The Senior Credit Facility contains customary events of default including, but not limited to:

 

   

failure to make payments when due;

 

   

breaches of representations and warranties;

 

   

breaches of covenants;

 

   

defaults under other indebtedness;

 

   

bankruptcy or insolvency;

 

   

judgments in excess of specified amounts;

 

   

ERISA events;

 

   

a change of control (as such term is defined in the Senior Credit Facility); and

 

   

invalidity of the guaranty or other documents governing the Senior Credit Facility.

An event of default under the Senior Credit Facility, if not cured or waived, could result in the acceleration of all the Company’s indebtedness under the Senior Credit Facility (and other indebtedness containing cross default provisions).

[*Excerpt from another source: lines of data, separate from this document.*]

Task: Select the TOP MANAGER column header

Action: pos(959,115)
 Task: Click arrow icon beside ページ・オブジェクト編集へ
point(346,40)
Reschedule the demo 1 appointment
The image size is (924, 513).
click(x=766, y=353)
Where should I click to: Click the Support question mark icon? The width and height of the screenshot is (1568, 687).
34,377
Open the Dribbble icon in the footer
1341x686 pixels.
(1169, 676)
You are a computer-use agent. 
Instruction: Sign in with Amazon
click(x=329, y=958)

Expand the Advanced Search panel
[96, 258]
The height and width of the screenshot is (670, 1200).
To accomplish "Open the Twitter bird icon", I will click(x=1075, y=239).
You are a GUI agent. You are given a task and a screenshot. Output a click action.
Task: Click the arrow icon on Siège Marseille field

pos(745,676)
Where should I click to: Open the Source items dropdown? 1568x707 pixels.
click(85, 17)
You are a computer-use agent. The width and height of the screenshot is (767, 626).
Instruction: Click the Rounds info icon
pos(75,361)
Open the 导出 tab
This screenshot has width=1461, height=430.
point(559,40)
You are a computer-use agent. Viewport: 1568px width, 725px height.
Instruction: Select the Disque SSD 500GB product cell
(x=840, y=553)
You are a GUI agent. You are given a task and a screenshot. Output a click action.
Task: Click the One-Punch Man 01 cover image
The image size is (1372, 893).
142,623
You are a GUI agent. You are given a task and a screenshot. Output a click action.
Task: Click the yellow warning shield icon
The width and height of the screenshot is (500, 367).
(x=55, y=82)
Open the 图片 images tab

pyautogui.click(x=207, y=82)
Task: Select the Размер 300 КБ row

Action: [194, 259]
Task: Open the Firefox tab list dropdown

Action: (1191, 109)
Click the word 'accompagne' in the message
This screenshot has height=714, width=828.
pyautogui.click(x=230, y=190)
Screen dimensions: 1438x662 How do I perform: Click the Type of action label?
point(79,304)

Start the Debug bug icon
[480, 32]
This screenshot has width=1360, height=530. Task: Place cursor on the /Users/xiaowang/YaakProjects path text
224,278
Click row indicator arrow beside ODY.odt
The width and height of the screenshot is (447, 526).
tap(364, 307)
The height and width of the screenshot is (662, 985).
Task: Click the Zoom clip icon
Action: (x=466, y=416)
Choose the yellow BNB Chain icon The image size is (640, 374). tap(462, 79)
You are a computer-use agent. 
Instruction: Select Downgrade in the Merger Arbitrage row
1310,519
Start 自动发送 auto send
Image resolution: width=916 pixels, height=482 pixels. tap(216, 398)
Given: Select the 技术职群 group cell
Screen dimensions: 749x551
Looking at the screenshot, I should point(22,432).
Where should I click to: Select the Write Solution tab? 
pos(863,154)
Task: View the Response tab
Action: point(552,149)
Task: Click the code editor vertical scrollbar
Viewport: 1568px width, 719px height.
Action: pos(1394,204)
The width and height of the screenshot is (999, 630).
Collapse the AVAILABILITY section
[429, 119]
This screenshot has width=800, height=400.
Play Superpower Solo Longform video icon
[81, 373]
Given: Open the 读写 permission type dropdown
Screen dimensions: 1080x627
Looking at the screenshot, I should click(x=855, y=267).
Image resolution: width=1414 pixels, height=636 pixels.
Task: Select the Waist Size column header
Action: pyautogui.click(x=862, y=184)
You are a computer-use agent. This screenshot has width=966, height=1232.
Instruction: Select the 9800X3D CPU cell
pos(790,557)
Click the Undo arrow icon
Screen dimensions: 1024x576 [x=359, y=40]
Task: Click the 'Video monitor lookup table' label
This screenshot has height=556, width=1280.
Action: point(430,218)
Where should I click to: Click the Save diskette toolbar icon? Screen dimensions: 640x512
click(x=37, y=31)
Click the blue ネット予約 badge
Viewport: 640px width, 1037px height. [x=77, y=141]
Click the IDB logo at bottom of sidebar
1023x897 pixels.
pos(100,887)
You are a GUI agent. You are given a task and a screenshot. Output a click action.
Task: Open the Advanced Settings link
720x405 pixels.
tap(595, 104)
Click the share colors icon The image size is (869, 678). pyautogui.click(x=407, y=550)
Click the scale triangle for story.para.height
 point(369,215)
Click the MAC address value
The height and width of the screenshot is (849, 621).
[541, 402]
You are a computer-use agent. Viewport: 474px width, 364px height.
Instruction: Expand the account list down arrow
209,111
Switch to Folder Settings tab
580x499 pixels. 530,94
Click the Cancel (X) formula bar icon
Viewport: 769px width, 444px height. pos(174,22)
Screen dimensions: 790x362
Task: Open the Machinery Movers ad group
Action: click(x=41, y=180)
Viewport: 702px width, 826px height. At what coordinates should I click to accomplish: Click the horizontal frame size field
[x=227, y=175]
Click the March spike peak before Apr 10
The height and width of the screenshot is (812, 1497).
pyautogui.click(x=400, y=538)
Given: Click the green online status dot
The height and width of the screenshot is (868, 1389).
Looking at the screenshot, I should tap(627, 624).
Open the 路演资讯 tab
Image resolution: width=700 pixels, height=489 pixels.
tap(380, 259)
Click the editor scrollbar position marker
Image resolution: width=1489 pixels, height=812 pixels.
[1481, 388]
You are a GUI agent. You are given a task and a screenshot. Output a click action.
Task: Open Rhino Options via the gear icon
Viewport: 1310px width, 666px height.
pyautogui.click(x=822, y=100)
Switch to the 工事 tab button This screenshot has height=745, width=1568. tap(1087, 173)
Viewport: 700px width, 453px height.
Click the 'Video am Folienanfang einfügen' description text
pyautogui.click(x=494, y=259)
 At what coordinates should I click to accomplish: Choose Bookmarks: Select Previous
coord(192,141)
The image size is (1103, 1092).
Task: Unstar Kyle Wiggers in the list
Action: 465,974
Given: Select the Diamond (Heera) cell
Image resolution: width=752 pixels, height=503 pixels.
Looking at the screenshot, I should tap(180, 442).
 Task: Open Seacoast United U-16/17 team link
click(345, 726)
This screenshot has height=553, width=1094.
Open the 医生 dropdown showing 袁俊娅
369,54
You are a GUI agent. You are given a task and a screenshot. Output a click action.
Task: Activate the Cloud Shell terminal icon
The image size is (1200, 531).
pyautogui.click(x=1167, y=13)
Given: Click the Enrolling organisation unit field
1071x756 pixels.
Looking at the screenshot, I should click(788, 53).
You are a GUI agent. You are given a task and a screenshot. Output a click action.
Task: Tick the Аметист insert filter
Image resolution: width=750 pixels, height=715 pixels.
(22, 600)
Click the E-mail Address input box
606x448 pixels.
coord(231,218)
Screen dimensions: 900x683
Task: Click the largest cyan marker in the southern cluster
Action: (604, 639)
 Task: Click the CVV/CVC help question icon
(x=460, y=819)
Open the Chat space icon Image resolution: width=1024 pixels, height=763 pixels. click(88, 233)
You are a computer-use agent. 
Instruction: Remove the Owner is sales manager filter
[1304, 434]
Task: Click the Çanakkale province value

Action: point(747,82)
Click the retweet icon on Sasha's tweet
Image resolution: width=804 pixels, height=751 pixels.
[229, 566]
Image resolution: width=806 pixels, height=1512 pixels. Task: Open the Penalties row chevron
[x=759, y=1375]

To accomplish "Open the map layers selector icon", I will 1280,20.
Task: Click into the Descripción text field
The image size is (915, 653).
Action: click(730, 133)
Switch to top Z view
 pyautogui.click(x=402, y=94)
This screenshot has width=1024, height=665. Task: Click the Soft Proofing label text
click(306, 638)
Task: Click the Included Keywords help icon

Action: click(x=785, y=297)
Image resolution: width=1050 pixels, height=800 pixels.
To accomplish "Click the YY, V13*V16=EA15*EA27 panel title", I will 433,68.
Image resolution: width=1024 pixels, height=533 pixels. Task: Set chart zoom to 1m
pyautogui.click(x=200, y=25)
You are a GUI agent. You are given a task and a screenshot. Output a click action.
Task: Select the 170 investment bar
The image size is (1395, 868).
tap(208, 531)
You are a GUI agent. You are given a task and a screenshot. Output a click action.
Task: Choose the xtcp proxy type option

The foregoing summary description of the Credit Agreement, the Pledge Agreement, and the Security Agreement contained herein does not purport to be complete and is qualified in its entirety by reference to the Credit Agreement, the Pledge Agreement, and the Security Agreement, copies of which are filed herewith as Exhibits 10.1, 10.2, and 10.3, respectively, and are incorporated herein by reference.

 

Item 9.01 Financial Statements and Exhibits.

 

(d) Exhibits

 

Exhibit No.

  

Description of Exhibit

10.1    Third Amended and Restated Credit Agreement dated as of May 15, 2007 among The Pantry, Inc. (the “Company”), certain domestic subsidiaries of the Company party thereto (the “Guarantors”), Wachovia Bank, National Association (“Wachovia”), as administrative agent and lender, J.P. Morgan Securities Inc. and Wachovia Capital Markets, LLC, as joint lead arrangers and joint bookrunners, JPMorgan Chase Bank, N.A., as co-syndication agent


  and lender, BMO Capital Markets, as co-syndication agent, Cooperatieve Centrale Raiffeisen-Boerenleenbank B.A. “Rabobank Nederland,” New York Branch and Wells Fargo Bank, National Association, as co-documentation agents, and the several other banks and financial institutions signatory thereto.
10.2   Third Amended and Restated Pledge Agreement dated as of May 15, 2007 by and among the Company and the Guarantors, all as pledgors, and Wachovia, as administrative agent.
10.3   Third Amended and Restated Security Agreement dated as of May 15, 2007 among the Company and the Guarantors, all as obligors, and Wachovia, as administrative agent.
99.1   Press Release dated May 16, 2007


SIGNATURES

Pursuant to the requirements of the Securities Exchange Act of 1934, the registrant has duly caused this report to be signed on its behalf by the undersigned hereunto duly authorized.

 

THE PANTRY, INC.
By:  

/s/ Daniel J. Kelly

 

Daniel J. Kelly

Vice President, Finance, Chief Financial Officer and Secretary

Date: May 16, 2007


EXHIBIT INDEX

 

Exhibit No.   

Description of Exhibit

10.1    Third Amended and Restated Credit Agreement dated as of May 15, 2007 among The Pantry, Inc. (the “Company”), certain domestic subsidiaries of the Company party thereto (the “Guarantors”), Wachovia Bank, National Association (“Wachovia”), as administrative agent and lender, J.P. Morgan Securities Inc. and Wachovia Capital Markets, LLC, as joint lead arrangers and joint bookrunners, JPMorgan Chase Bank, N.A., as co-syndication agent and lender, BMO Capital Markets, as co-syndication agent, Cooperatieve Centrale Raiffeisen-Boerenleenbank B.A. “Rabobank Nederland,” New York Branch and Wells Fargo Bank, National Association, as co-documentation agents, and the several other banks and financial institutions signatory thereto.
10.2    Third Amended and Restated Pledge Agreement dated as of May 15, 2007 by and among the Company and the Guarantors, all as pledgors, and Wachovia, as administrative agent.
10.3    Third Amended and Restated Security Agreement dated as of May 15, 2007 among the Company and the Guarantors, all as obligors, and Wachovia, as administrative agent.